Moving Data to/from SCG¶
Globus¶
When moving large amounts of data, either in size, large counts of small files or both, Globus offers an easy to use web interface, a personal connect client that can be installed on your laptop/desktop or on any system you have access to and provides easy access and security using your Stanford login. The Globus tools can be used to move, copy or sync data and will retry in the background on errors.
Almost all parts of SCG are accessible through Globus, using these collection names & IDs:
SCG Path | Name (UUID) |
Sharable? |
---|---|---|
~ | SRCC SCG Home (2e23906b-0608-45bb-b344-393b8706e862) |
No |
/labs | SRCC SCG Lab Storage (3257fc54-9071-42fa-88ca-6097b2679b9a) |
Yes |
/projects | SRCC SCG Project Storage (2a975852-c740-4ff0-b8df-bc66d4888fc9) |
Yes |
/public | SRCC SCG Public (9299a0f9-06db-4109-910b-d3b590be2440) |
Yes |
/reference | SRCC SCG Reference Data (670e9ef9-70c9-46df-b213-f878e36cfe72) |
No |
/storage | SRCC SCG Other Storage (87ab9eb7-a4cb-4bf1-811c-c2cebac2a695) |
Yes |
/gssc | Stanford GSSC Storage (ce40ee4c-bf06-4847-bd24-f4b41a6f2581) |
Yes |
/BaaS | SRCC SCG BaaS Storage (457ce307-ed67-4b07-803e-865ead9c1702) |
No |
(The old SCG Cluster Storage endpoint is now deprecated, and should not be used.)
Collection names above are links. Click the link to be taken to the Globus web app and load the collection. To transfer files, click on the button “Open in File Manager”. To make a share or view your existing shares, click on the “Collections” tab.
SCG OnDemand File App¶
The SCG OnDemand File App (https://ondemand.scg.stanford.edu/) offers an intuitive interface to navigate SCG storage and upload or download files. It also includes built in tools to view and edit files in the web browser.
Samba¶
The Samba server at samba.scg.stanford.edu presents SCG storage to Stanford campus networks and VPN and makes it possible to easily mount the storage as a shared drive on your local system. Basic instructions/troubleshooting for each major Operating System are below or you can try this direct link if you are feeling lucky and aren’t using Windows:
Linux¶
Open a terminal and run kinit SUNeTID@stanford.edu
replacing SUNetID with your SUNetID. For example,
griznog@gambusia:~$ kinit griznog@stanford.edu
Password for griznog@stanford.edu:
griznog@gambusia:~$ klist
Ticket cache: FILE:/tmp/krb5cc_1000
Default principal: griznog@stanford.edu
Valid starting Expires Service principal
07/15/2019 13:08:37 07/16/2019 14:08:27 krbtgt/stanford.edu@stanford.edu
renew until 07/22/2019 13:08:27
griznog@gambusia:~$
In Linux open Nautilus or your distribution’s file manager app and in the path
area or under a menu selection like Connect to server...
enter
smb://samba.scg.stanford.edu/
and you should be presented with a window displaying the available network
shares. The special share labeled with your SUNetID
is your SCG $HOME
directory.
Mac OS X¶
Open a terminal and run kinit SUNeTID@stanford.edu
replacing SUNetID with your SUNetID.
Open Finder, select Connect to server
and enter
smb://samba.scg.stanford.edu/
and you should be presented with a Finder window displaying the available network
shares. The special share labeled with your SUNetID
is your SCG $HOME
directory.
Windows¶
Open the File Explorer, and enter the following path in the “address bar”:
\\samba.scg.stanford.edu\
At the login prompt, use sunetid@stanford.edu
as the username, and use your
SUNet password as the password. In other words, if your SUNetID is abc
, use abc@stanford.edu
as your username, and use your SUNet password as your password.

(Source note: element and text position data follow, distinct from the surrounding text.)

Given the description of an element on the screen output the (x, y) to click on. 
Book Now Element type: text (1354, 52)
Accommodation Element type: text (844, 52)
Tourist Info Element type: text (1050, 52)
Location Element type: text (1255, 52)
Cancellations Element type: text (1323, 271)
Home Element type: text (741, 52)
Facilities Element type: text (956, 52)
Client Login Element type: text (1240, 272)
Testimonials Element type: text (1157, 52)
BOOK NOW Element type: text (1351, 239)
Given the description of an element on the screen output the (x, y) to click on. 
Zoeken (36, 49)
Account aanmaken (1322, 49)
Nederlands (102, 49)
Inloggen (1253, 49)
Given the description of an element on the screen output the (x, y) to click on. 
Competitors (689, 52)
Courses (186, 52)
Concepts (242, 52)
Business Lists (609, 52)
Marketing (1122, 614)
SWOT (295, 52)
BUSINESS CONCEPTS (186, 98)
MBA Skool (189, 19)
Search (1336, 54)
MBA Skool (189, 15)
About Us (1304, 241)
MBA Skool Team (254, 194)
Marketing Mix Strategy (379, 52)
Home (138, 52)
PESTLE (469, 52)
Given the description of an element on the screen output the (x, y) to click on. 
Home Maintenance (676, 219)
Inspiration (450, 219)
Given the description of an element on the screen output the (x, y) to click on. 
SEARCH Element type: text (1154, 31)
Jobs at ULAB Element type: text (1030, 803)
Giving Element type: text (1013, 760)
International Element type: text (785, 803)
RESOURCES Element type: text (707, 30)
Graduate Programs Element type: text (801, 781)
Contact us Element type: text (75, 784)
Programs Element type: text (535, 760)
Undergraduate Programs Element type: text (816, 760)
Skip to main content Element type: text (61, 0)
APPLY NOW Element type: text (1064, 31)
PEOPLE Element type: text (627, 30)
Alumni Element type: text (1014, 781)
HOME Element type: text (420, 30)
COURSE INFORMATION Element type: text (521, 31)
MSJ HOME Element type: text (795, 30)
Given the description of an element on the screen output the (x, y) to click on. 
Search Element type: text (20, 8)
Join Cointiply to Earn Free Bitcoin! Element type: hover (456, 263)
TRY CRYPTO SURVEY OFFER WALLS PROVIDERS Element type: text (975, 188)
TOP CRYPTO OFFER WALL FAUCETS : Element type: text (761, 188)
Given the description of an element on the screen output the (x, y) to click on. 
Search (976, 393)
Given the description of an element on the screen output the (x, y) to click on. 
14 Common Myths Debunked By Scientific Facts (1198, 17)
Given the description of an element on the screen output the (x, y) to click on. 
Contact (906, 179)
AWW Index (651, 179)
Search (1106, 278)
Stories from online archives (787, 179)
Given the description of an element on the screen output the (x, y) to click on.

If login still fails, you will need to do some one-time configuration, to tell your computer how to properly authenticate. Run these commands in the Command Prompt application, (which you will need to run as Administrator):
ksetup /addkdc stanford.edu krb5auth1.stanford.edu
ksetup /addkdc stanford.edu krb5auth2.stanford.edu
ksetup /addkdc stanford.edu krb5auth3.stanford.edu
ksetup /addhosttorealmmap .stanford.edu stanford.edu
The first three commands will give you a warning: “Your realm name stanford.edu has lowercase letters.” This is expected, and you should say “Yes” at the prompt.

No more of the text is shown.